As previously discussed in many articles, glyphosate and glyphosate-based weed killer formulations such as Roundup have in recent years been linked to a wide variety of human health consequences, including:
Impairing your body's ability to produce fully functioning proteins5
Inhibiting the shikimate pathway (found in gut bacteria)
Chelating important minerals6
Disrupting sulfate synthesis and transport7
Interfering with the synthesis of aromatic amino acids and methionine, resulting in folate and neurotransmitter shortages8
Disrupting your microbiome by acting as an antibiotic9
Impairing methylation pathways10
Monsanto Papers Reveal Company's Efforts to Squash Evidence of Carcinogenicity
August 10, 2018, a jury ruled in favor of plaintiff Dewayne Johnson13,14,15,16,17 in a truly historic case against Monsanto. Johnson — the first of 9,000 pending legal cases — claimed Monsanto's Roundup caused his Non-Hodgkin lymphoma.

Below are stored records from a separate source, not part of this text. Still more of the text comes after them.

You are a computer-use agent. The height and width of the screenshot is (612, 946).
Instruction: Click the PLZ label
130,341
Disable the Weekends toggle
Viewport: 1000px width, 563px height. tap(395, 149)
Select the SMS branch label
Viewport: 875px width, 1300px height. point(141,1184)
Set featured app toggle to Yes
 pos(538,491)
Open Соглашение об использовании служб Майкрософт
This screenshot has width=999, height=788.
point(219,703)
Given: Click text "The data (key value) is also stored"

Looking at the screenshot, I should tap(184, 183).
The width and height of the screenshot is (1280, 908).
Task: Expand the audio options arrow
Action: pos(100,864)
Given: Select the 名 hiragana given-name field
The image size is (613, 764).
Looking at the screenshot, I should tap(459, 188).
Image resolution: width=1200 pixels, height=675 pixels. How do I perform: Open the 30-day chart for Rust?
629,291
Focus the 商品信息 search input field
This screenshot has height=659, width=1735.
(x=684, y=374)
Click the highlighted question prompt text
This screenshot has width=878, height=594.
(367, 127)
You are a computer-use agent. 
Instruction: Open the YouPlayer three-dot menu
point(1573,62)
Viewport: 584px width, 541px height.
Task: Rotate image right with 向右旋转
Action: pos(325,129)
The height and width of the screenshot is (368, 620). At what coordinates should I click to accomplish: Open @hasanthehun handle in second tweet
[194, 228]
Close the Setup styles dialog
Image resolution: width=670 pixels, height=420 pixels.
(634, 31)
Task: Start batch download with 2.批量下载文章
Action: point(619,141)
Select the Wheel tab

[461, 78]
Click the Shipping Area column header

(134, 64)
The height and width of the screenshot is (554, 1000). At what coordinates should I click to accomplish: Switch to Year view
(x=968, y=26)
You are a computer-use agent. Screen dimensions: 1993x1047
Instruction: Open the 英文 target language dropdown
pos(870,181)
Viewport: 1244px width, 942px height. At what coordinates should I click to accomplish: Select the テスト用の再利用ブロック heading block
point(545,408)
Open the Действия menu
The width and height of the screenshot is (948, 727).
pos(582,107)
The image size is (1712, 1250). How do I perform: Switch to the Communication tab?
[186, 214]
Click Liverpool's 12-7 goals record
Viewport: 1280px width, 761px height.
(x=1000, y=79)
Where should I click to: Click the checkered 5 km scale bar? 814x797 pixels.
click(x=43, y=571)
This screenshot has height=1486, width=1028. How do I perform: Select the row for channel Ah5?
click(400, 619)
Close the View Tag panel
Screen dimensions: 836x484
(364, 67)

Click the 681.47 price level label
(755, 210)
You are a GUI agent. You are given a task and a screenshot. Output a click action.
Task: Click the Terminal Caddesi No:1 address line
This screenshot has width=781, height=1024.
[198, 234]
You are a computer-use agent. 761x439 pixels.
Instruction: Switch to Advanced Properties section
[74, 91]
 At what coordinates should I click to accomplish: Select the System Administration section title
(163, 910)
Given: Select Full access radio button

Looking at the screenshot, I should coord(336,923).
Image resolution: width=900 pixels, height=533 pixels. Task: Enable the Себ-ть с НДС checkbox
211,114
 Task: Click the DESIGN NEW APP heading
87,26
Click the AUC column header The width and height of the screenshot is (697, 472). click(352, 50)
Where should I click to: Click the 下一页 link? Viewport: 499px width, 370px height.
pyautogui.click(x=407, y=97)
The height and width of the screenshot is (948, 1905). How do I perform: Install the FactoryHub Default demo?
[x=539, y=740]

Forty-six-year-old Johnson sprayed about 150 gallons of Roundup 20 to 40 times per year while working as a groundskeeper for the Benicia school district in California, from 2012 through late 2015.18 His lawsuit, filed in 2016 after he became too ill to work, accused Monsanto of hiding the health hazards of Roundup.
According to the ruling, Monsanto "acted with malice or oppression" and was responsible for "negligent failure" by not warning consumers about the carcinogenicity of this pernicious weed killer. His court case, presided by Superior Court Judge Suzanne Ramos Bolanos, began June 18, 2018, and ended August 10 with a ruling in his favor.19
The jury ordered Monsanto to pay $289 million in damages to Johnson — an amount that effectively wipes out Monsanto's reserve fund for environmental and litigation liability which, according to Bloomberg,20 totaled $277 million as of August 2018.
The evidence presented to the jury, including email correspondence and corporate documents, create a comprehensive narrative of corporate malfeasance and collusion with U.S. regulatory agencies, and it was this evidence that ultimately led to Johnson being awarded a quarter of a billion dollars in damages.
You can review many of these "Monsanto Papers" on the U.S. Right to Know website.21 To learn more you can also read "Spinning Science & Silencing Scientists: A Case Study in How the Chemical Industry Attempts to Influence Science,"22 a minority staff report dated February 2018, prepared for U.S. House members of the Committee on Science, Space and Technology.
In "The Monsanto Papers: Poisoning the Scientific Well,"23 a paper published in The International Journal of Risk & Safety in Medicine, June 2018, Leemon McHenry describes the importance of this cache of documents:
"The documents reveal Monsanto-sponsored ghostwriting of articles published in toxicology journals and the lay media, interference in the peer review process, behind-the-scenes influence on retraction and the creation of a so-called academic website as a front for the defense of Monsanto products …
The use of third-party academics in the corporate defense of glyphosate reveals that this practice extends beyond the corruption of medicine and persists in spite of efforts to enforce transparency in industry manipulation."